GOAL: Retype the lines of the material below precisely, leaving out the pictures.

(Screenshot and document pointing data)
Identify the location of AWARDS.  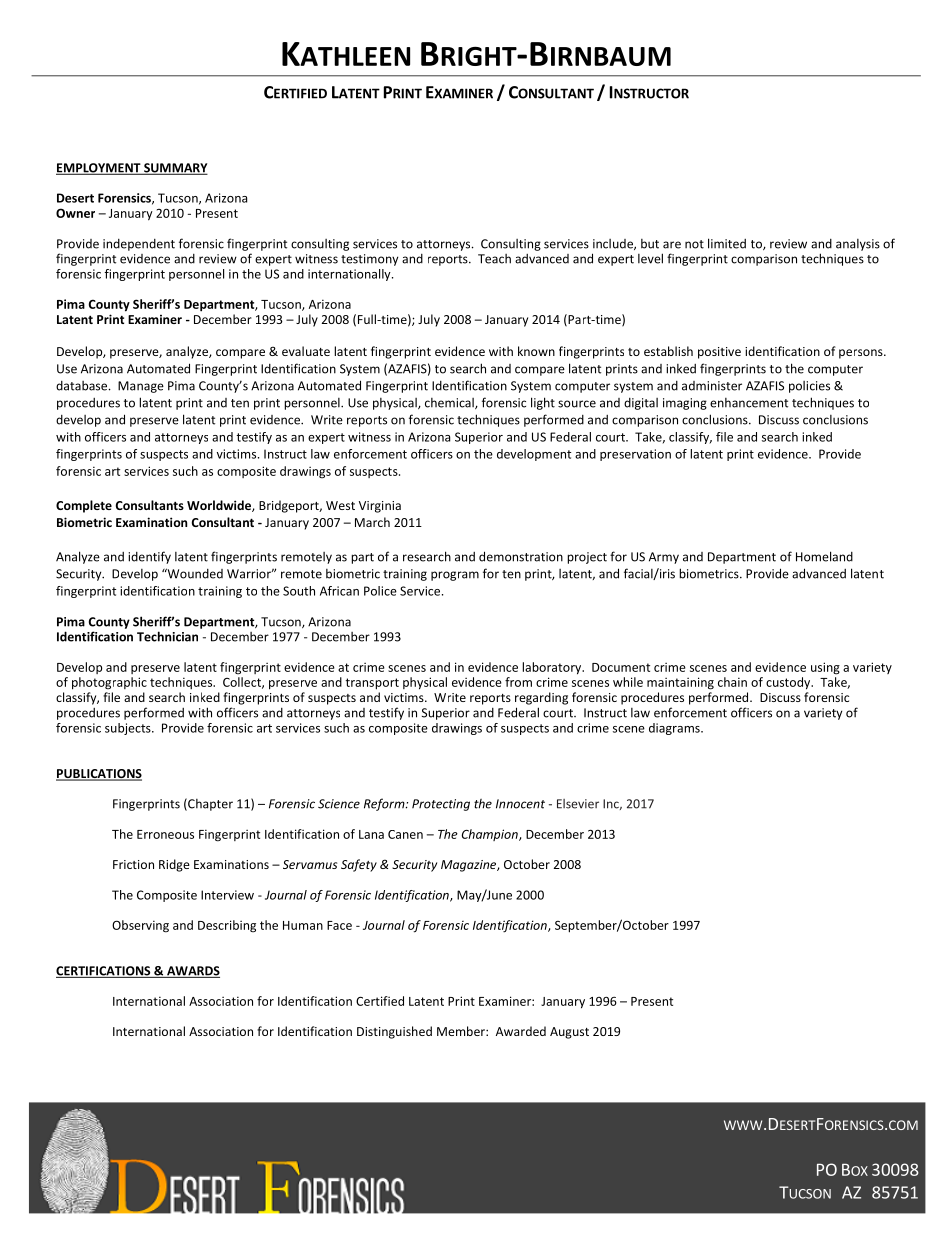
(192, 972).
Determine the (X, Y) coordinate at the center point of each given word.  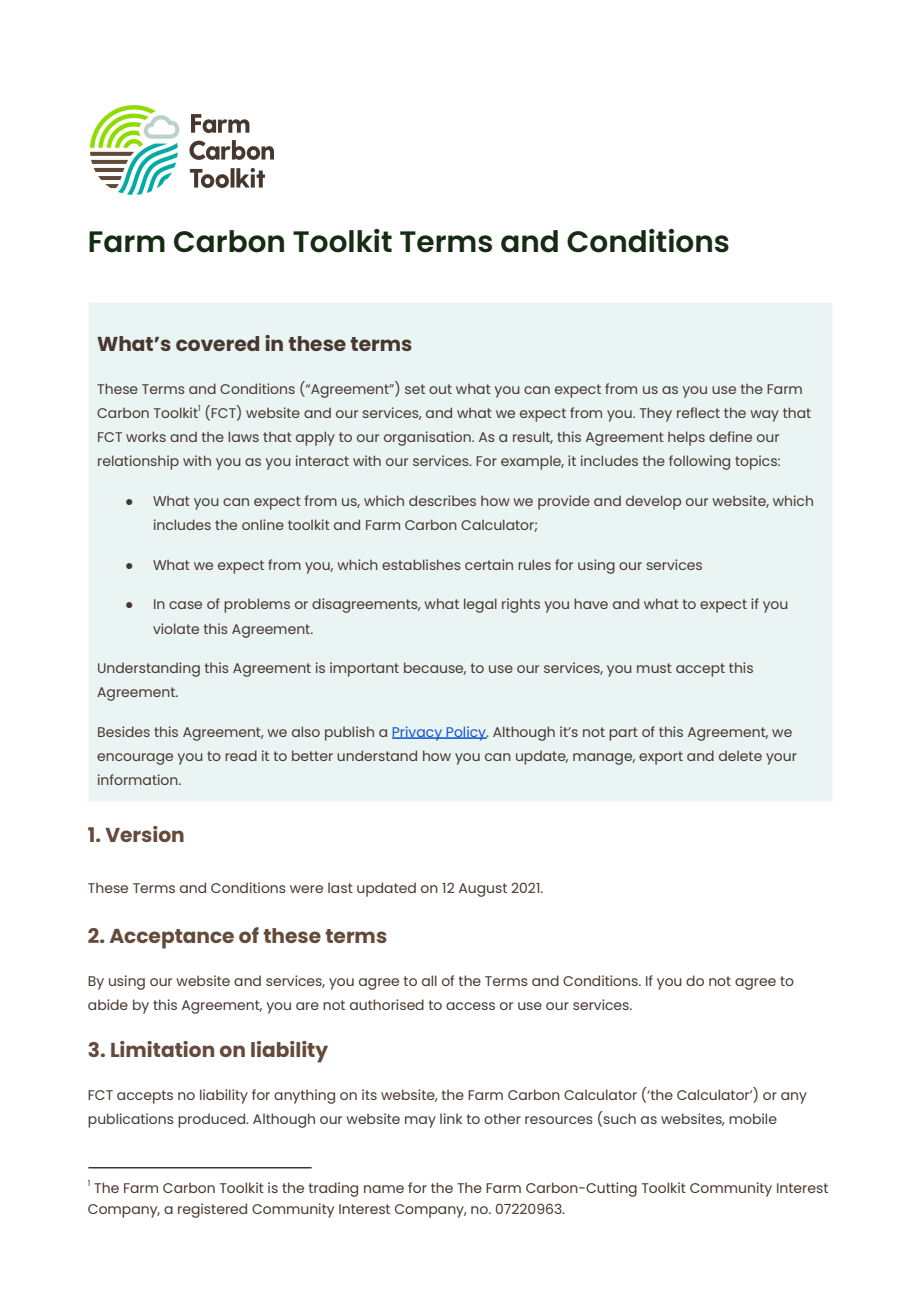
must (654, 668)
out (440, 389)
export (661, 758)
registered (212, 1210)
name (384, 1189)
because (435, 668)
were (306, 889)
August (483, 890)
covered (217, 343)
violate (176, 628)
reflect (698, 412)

IN RESPONSE:
Identify the location of AWARDS.  
(192, 972).
Determine the (X, Y) coordinate at the center point of each given word.  
must (654, 668)
out (440, 389)
export (661, 758)
registered (212, 1210)
name (384, 1189)
because (435, 668)
were (306, 889)
August (483, 890)
covered (217, 343)
violate (176, 628)
reflect (698, 412)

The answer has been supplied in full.